For those of you who haven’t seen it (or fall outside its fairly narrow demographics), here’s a rundown of the plot: Scott Pilgrim falls in love with Ramona Flowers, but in order to be with her he has to fight her Seven Evil Exes. Mixed in with that is his struggling band, dealing with baggage from an old relationship, and breaking up with Knives Chau. Again, it’d be easy for this to be pure pulp and just a fun, silly story, but Wright and team give it its due. Though their world may not be strictly realistic, the characters and their relationships are. We see the effect ‘meeting’ Ramona’s exes has on Scott and we watch tension build between them (especially when Knives is involved).
 
So where’s this relationship advice, you ask? In the climax, we find out that love isn’t enough for a relationship.
 
Let’s back up. What’s the biggest in most romances? It’s, usually, the moment where the guy decides to throw it all away and go after the girl. Harry runs through New York to find Sally. Tom Hanks and Meg Ryan meet. Lloyd Dobler holds the boombox over his head (although, wonderfully, this isn’t the climax, but you get the idea). It’s that Big Moment of Love.
 
Scott Pilgrim, being at its heart a romance, plays this trope straight. Having lost Ramona to Gideon, Scott decides to set out to the Chaos Theatre to win her back by fighting Gideon. He arrives, fights his way in, and tells Gideon he wants to fight him for Ramona. When asked why, Scott responds that he’s in love with her. Scott thus earns The Power of Love and is awarded a flaming sword (from his chest!) with which he duels Gideon.
 
Great! That’s our Big Moment of Love! If there’s anything years of movie-watching should have taught us, know that Scott knows he’s in love with Ramona, he’ll beat Gideon and live happily ever after.
 
Only that’s not what happens here.
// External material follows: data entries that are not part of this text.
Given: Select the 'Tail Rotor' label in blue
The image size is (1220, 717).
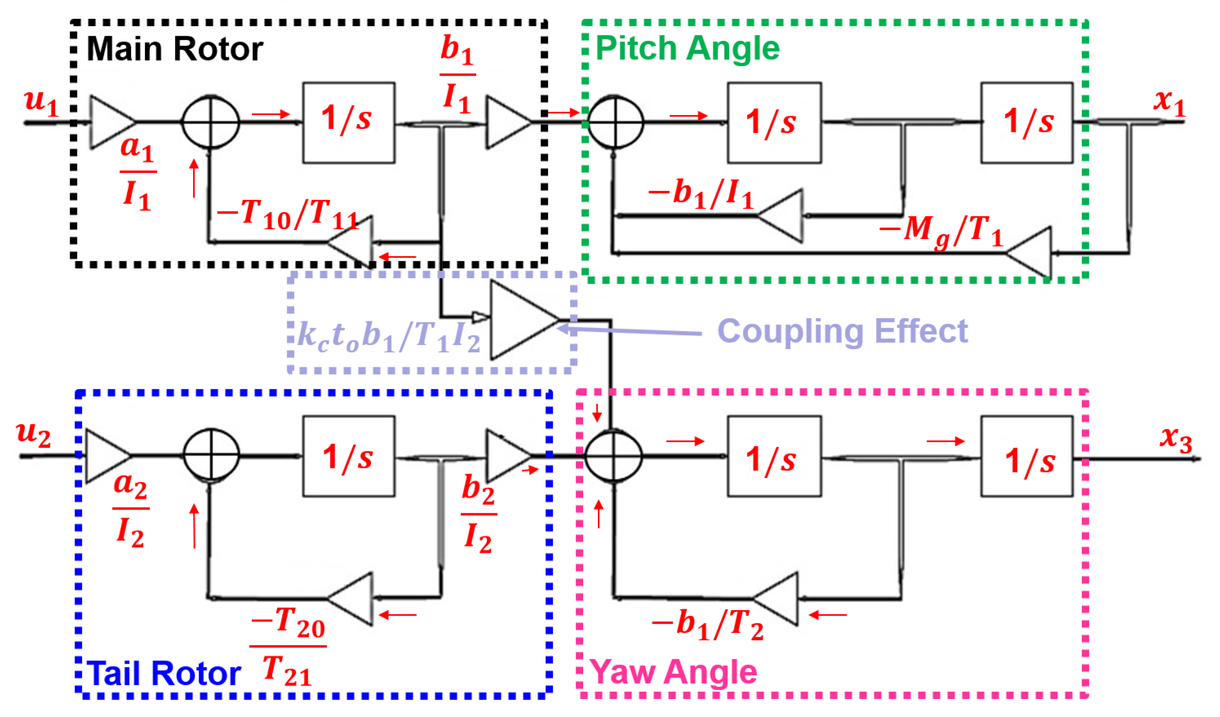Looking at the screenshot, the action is tap(164, 673).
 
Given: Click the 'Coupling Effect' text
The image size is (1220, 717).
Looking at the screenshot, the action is tap(842, 331).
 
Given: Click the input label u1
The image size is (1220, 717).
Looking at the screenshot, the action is tap(42, 103).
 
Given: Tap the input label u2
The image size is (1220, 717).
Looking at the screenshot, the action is tap(33, 433).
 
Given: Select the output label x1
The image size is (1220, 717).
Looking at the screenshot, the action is tap(1170, 103).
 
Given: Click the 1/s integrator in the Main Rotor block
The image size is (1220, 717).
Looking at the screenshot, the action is tap(348, 122).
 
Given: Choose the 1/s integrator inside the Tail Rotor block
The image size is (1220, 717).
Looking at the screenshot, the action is tap(348, 456).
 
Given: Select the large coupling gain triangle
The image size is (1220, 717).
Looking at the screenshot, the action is tap(525, 320).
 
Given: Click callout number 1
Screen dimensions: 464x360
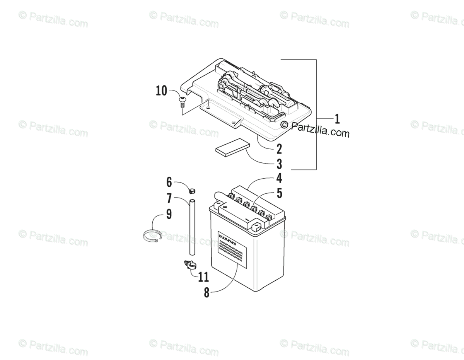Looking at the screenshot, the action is [337, 119].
Instead Scott gets himself killed.
 
Fortunately, however, Scott got a 1-Up earlier in the film and, after some brief soul-searching, uses said 1-Up to confront Gideon again. Again, Gideon asks him if he’s fighting him for her. Scott’s reply is different: “No, I wanna fight you for me.” And this time Scott earns the Power of Self Respect, gets a purple flaming sword, duels Gideon, settles things with Knives and Ramona, and fights Gideon again. With the Power of Self Respect.
 
Herein Scott Pilgrim vs The World suddenly does something that most romances don’t. Love isn’t enough. Thus far Scott has been fighting the exes simply because he has to if he wants to be with Ramona. It was Gideon who orchestrated the whole thing and, the first go round, Scott fights him like any other of Ramona’s exes, so he can be with her.
 
Only that didn’t work out.
 
The second time round, Scott fights Gideon for himself. This guy’s been screwing him over all along, yanking Scott’s chain. So Scott fights him not to win over Ramona, but to get his own back. Scott isn’t playing Gideon’s game anymore at that point, this time he’s engaging him on his own terms. The idea implicit is that in order for a relationship to work, you have to be able to be a person in your own right.
 
Sure, Scott Pilgrim vs The World is hardly the only place you’ll see this. (500) Days Of Summer did something similar: Tom gets his life together after Summer, dragging himself out of the routine and finally into doing something he loves, no longer looking for love to solve all his problems. What makes Scott Pilgrim special is that in a movie with bass battles and subspace highways we have an interestingly important commentary on relationships.